Can you elaborate?
In general most such claims today are without substance, as they are made without any real metrics, and the metrics we actually need we just don't have. I.e. we need to quantify the technical debt of LLM code, how often it has errors relative to human-written code, and how critical / costly those errors are in each case relative to the cost of developer wages, and also need to be clear if the LLM usage is just boilerplate / webshit vs. on legacy codebases involving non-trivial logic and/or context, and whether e.g. the velocity / usefulness of the LLM-generated code decreases as the codebase grows, and etc.
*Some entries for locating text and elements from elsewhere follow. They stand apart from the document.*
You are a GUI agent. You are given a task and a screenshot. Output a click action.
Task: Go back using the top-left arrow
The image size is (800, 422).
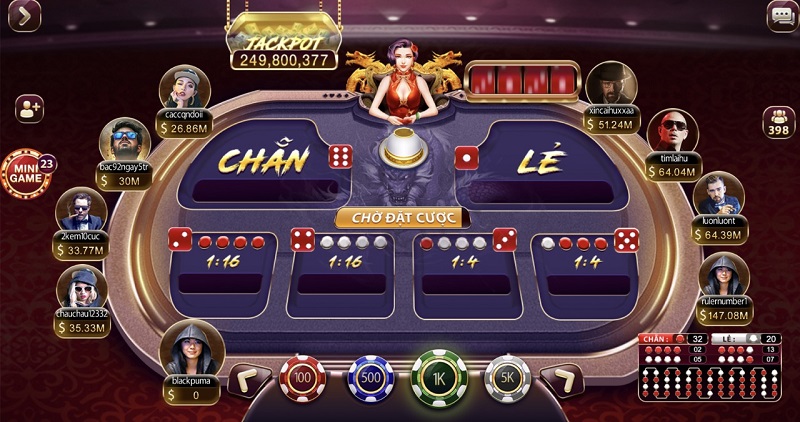pyautogui.click(x=18, y=17)
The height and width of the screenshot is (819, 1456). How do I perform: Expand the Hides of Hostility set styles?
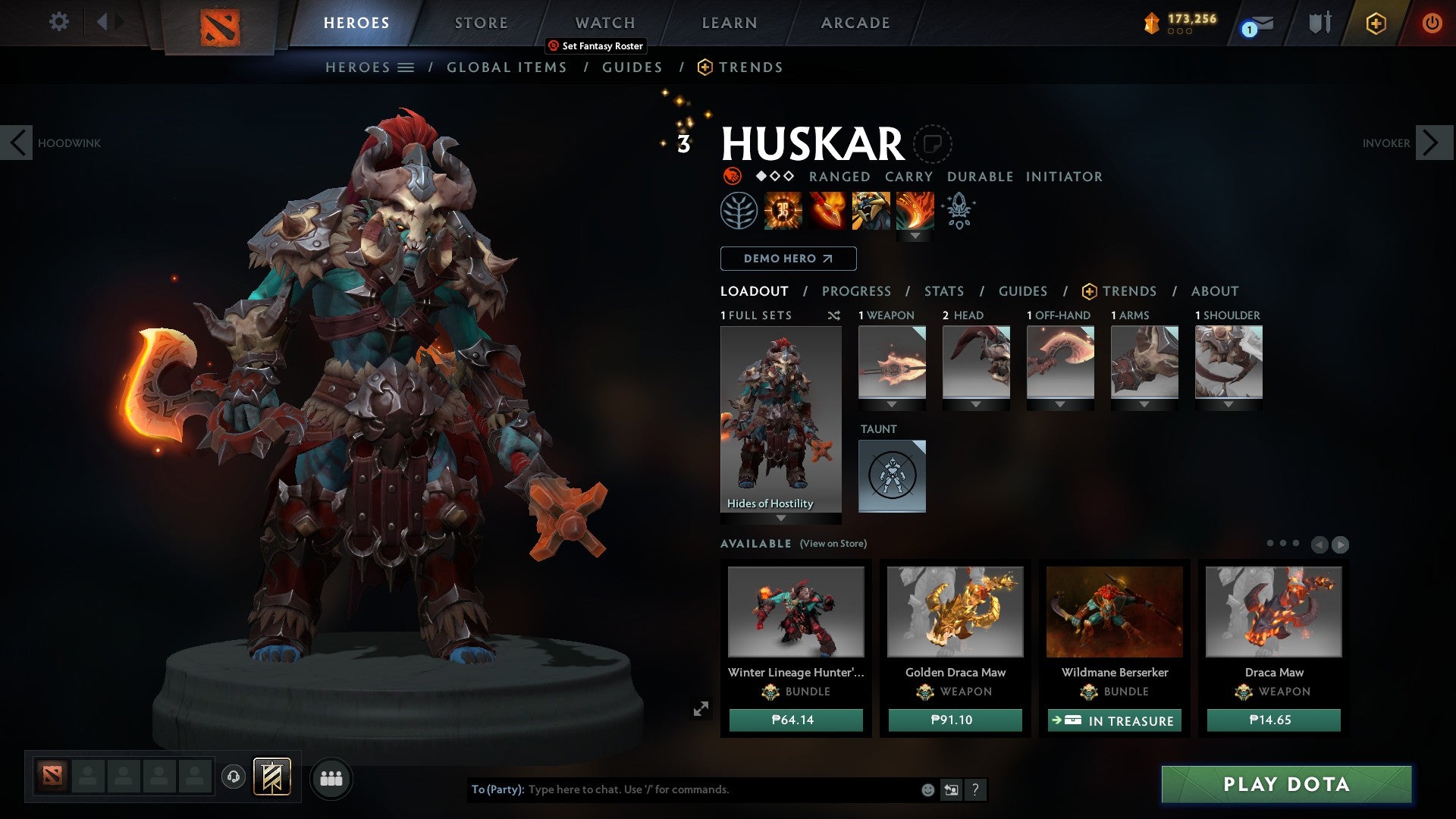pyautogui.click(x=780, y=519)
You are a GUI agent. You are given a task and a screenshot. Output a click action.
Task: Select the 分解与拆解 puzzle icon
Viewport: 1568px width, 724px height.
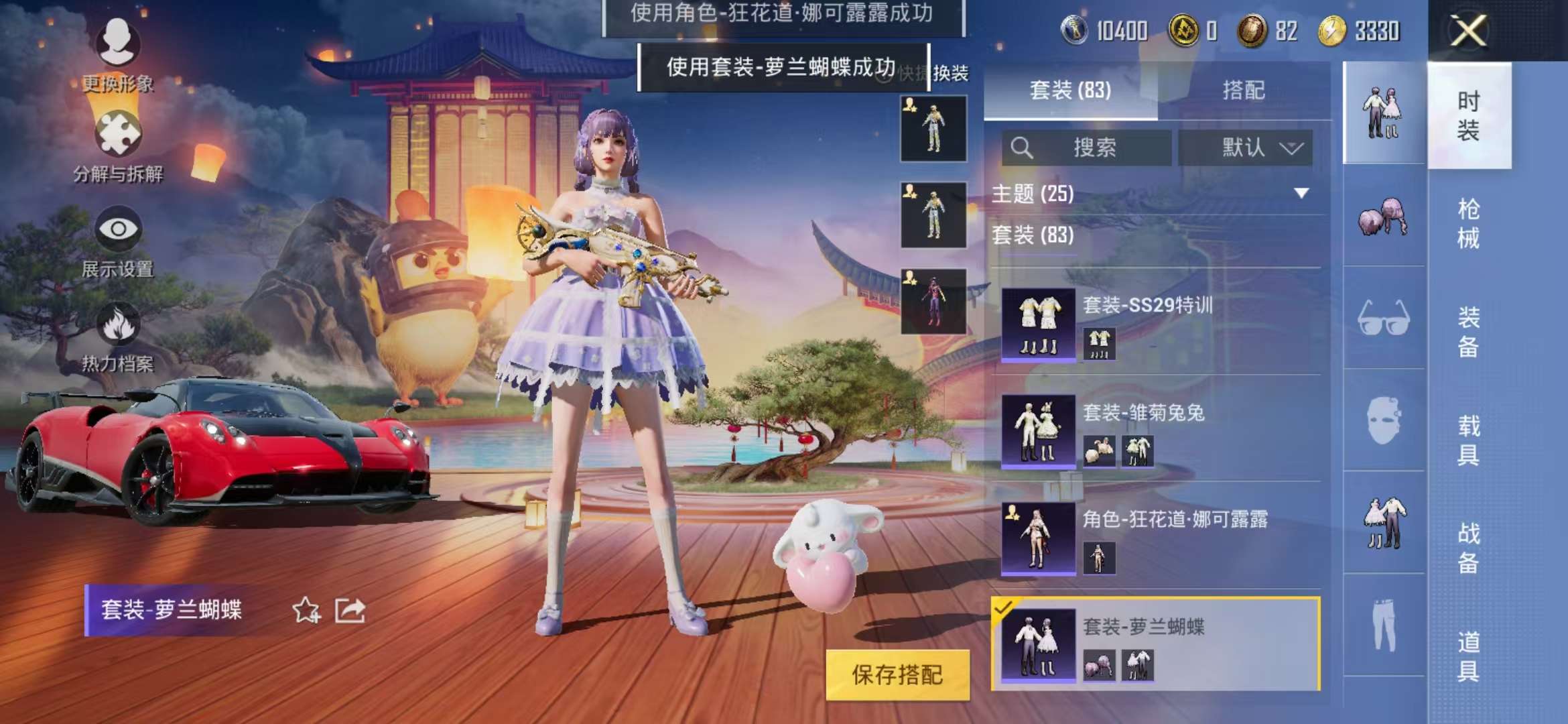[117, 134]
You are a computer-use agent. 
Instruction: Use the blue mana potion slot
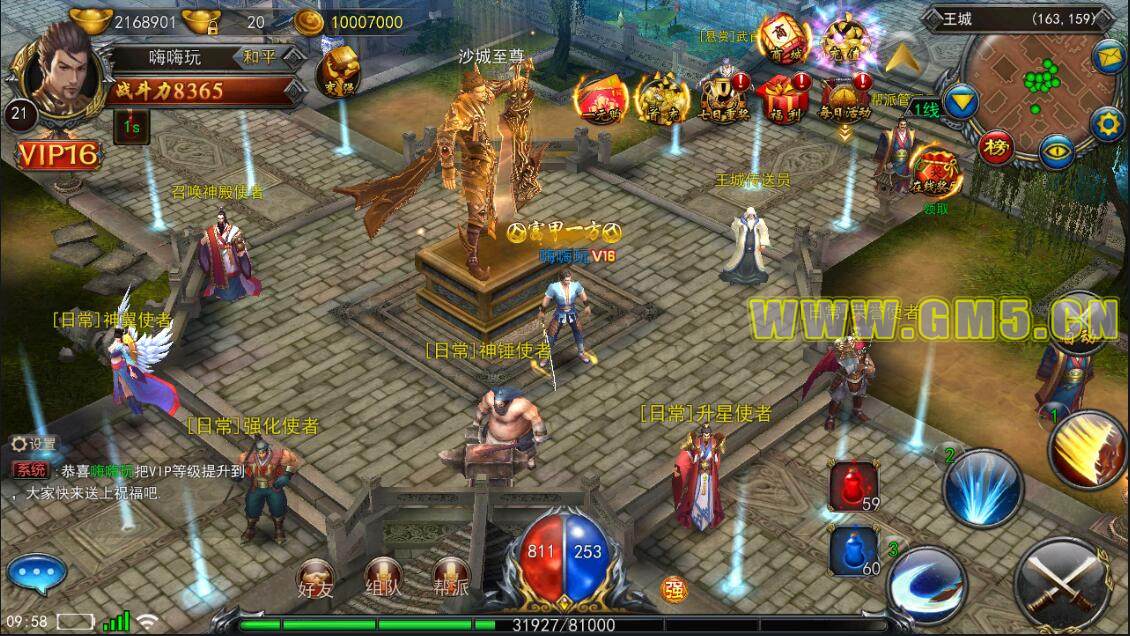(x=853, y=552)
Otherwise, anyone can make vague claims that might even be in earnest, only to have e.g. studies show that in fact the productivity is reduced, despite the developer "feeling" faster. Vague claims are useless at this point without concrete measurements and numbers.
From the video summary itself:
> We’ll unpack why identical tools deliver ~0% lift in some orgs and 25%+ in others.
At https://youtu.be/JvosMkuNxF8?t=145 he says the median is 10% more productivity, and looking at the chart we can see a 19% increase for the top teams (from July 2025).
The paper this is based on doesn't seem to be available which is frustrating though!
In any case, IMHO I think AI SWE has happened in 3 phases:
Pre-Sonnet 3.7 (Feb 2025): Autocomplete worked.
Sonnet 3.7 to Codex 5.2/Opus 4.5 (Feb 2025-Nov 2025): Agentic coding started working, depending on your problem space, ambition and the model you chose
Post Opus 4.5 (Nov 2025): Agentic coding works in most circumstances
This study was published July 2025. For most of the study timeframe it isn't surprising to me that it was more trouble than it was worth.
But it's different now, so I'm not sure the conclusions are particularly relevant anymore.
As DHH pointed out: AI models are now good enough.
I asked for evidence, you are replying to something else.